Wednesday, September 15, 2010

Normal life

What do you know, we've gone almost 2 weeks without any sort of medical appointment! (The last thing we had was his head ultrasound, which will have been 2 weeks ago as of tomorrow, and his next appointment is with his GI docs next Friday). Although his head size, among other things, is still a nagging worry in the back of our minds, life has been pretty normal.

Magnus has continued to make steady progress with his weight gain, and along with that has also been making progress with his gross motor skills. He's still extremely delayed for his age in that department, but interestingly seems to be progressing in a weight-appropriate, rather than age-appropriate, manner. By that I mean that now, at almost 10 months, he weighs about 14.5 pounds, which is the 50th percentile for weight for a 4 month old, and he is doing things like starting to be able to sit on his own for 10-20 seconds and to bear all his weight on his legs. These are the types of gross motor skills that typically develop around 4-6 months. So we're hopeful that as he continues to catch up weight-wise, he'll also catch up in his gross motor skills.

In a related development, Magnus has finally started receiving early intervention services. For the past two Fridays, an early interventionist has been coming to our house, but we're actually going to start seeing a different early interventionist this week who has a bit more expertise with delays related to health problems. Apparently, the early interventionist he saw before was assigned to us before the agency providing services had gotten his paperwork, so the early interventionist showed up at our door not knowing anything about him, despite the fact that we went through all that testing! Anyway, I could write a lengthy screed complaining about all the bureaucratic ridiculousness of getting him early intervention services, but I fear it would be very uninteresting so I'll just say that I'm glad he is finally getting services.

Meanwhile, Magnus continues to be his usual charming self. He's very into toys that make noise these days, which means that he loves rattles and his toy xylophone. He also loves to grab people's faces; last night he stuck his finger up my nostril and scratched me so hard that I got a nosebleed! Time to trim his nails again, I guess.

Friday, September 3, 2010

Good news

Magnus had his head ultrasound yesterday morning. It went very smoothly, starting with the great street parking space I scored right in front of the building with money still on the meter!

The ultrasound tech remembered Magnus; she had done his head and abdominal ultrasounds on the day he was born. The scan itself was really easy, she was able to do it without him even getting out of the stroller. One other nice thing she did was that she kept saying what a good boy he was being, even though he was a little fussy. It's happened more than a few times now that other medical personnel have expressed their frustration when Magnus has gotten fussy during a procedure, which makes the whole thing really stressful, because not only am I trying to comfort him (often under circumstances where he is justified in acting fussy) I also feel like I have to comfort the technician, as well! So, I appreciated that she said that, but even more than that, I appreciated the fact that as we were leaving, she whispered to me that his ultrasound looked normal.

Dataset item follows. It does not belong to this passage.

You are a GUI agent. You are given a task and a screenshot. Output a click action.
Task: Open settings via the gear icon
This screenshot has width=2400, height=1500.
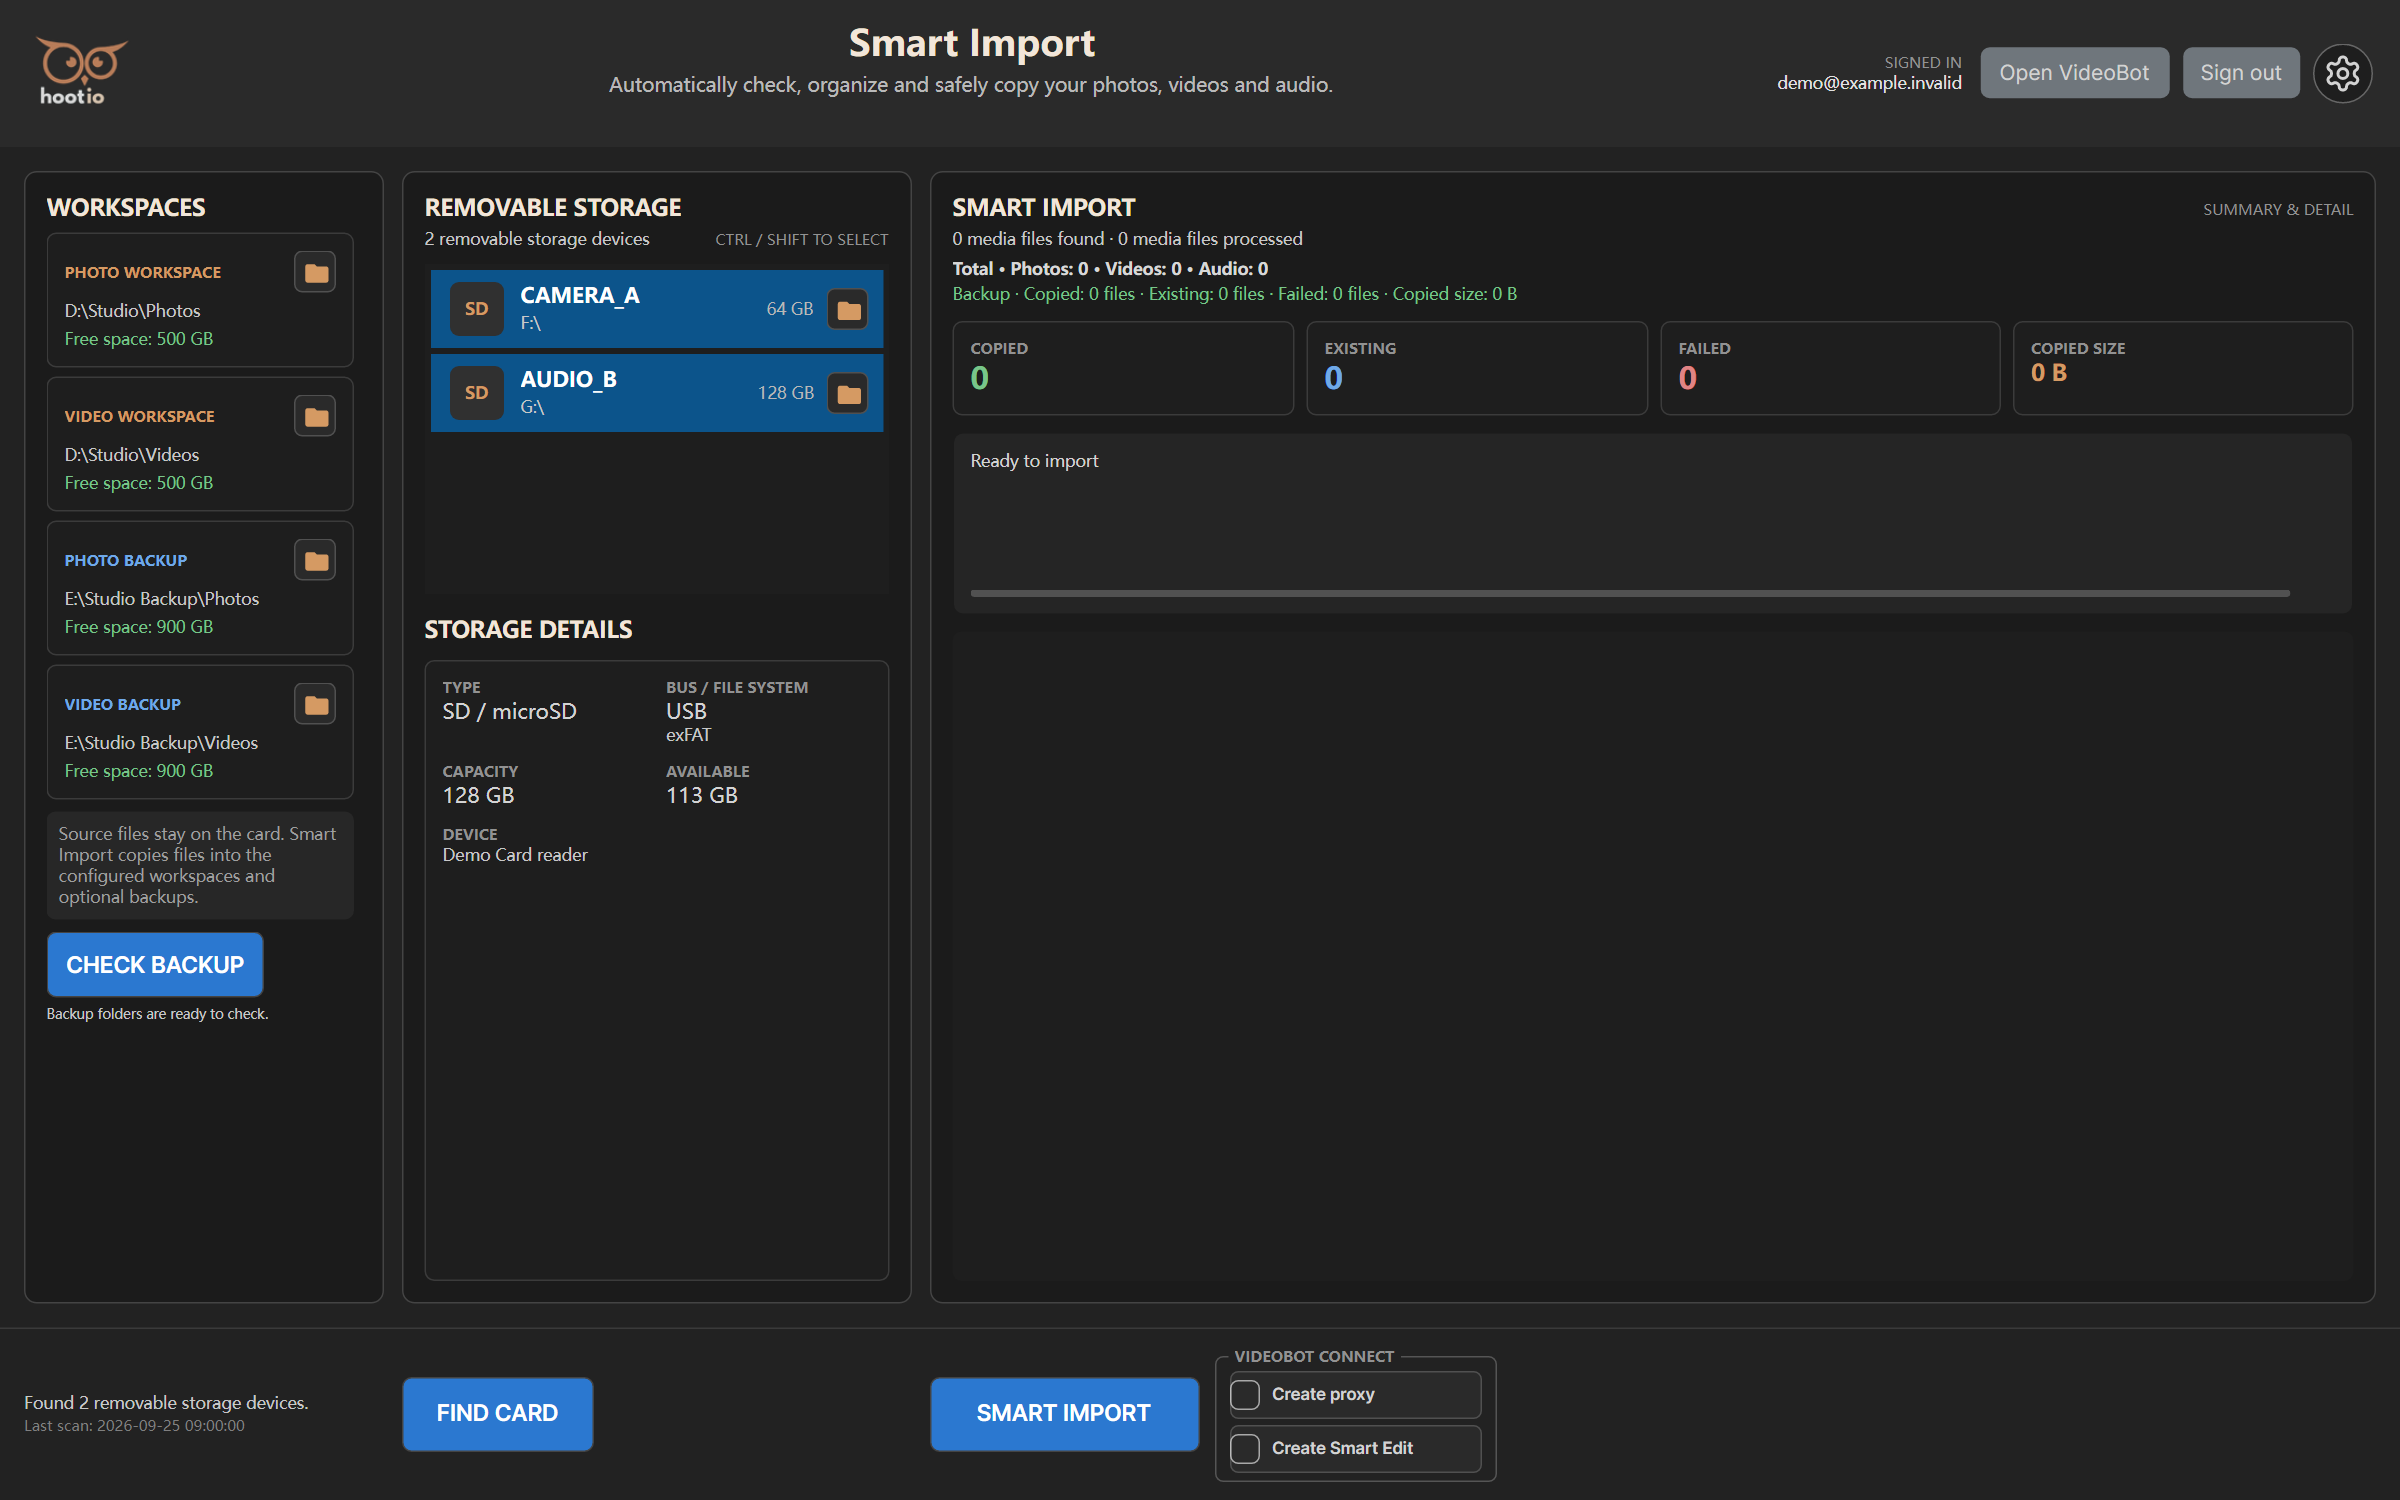(2341, 73)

Of course, I knew that the scan needed to be read by the radiologist to get the official word, which came back from our pediatrician today. Indeed, his ultrasound was normal.

The caveat is that this doesn't necessarily rule out problems with increased pressure in his brain; all they can see from an ultrasound is whether his ventricles are enlarged. However, the fact that they are not is very good. The plan now is to continue to monitor his head growth; if it continues to be overly rapid, we will have to do some other sort of more invasive testing like an MRI (bad because he would have to be fully sedated for this) or a CT scan (bad because it involves exposure to a high dose of radiation). Hopefully neither will be needed.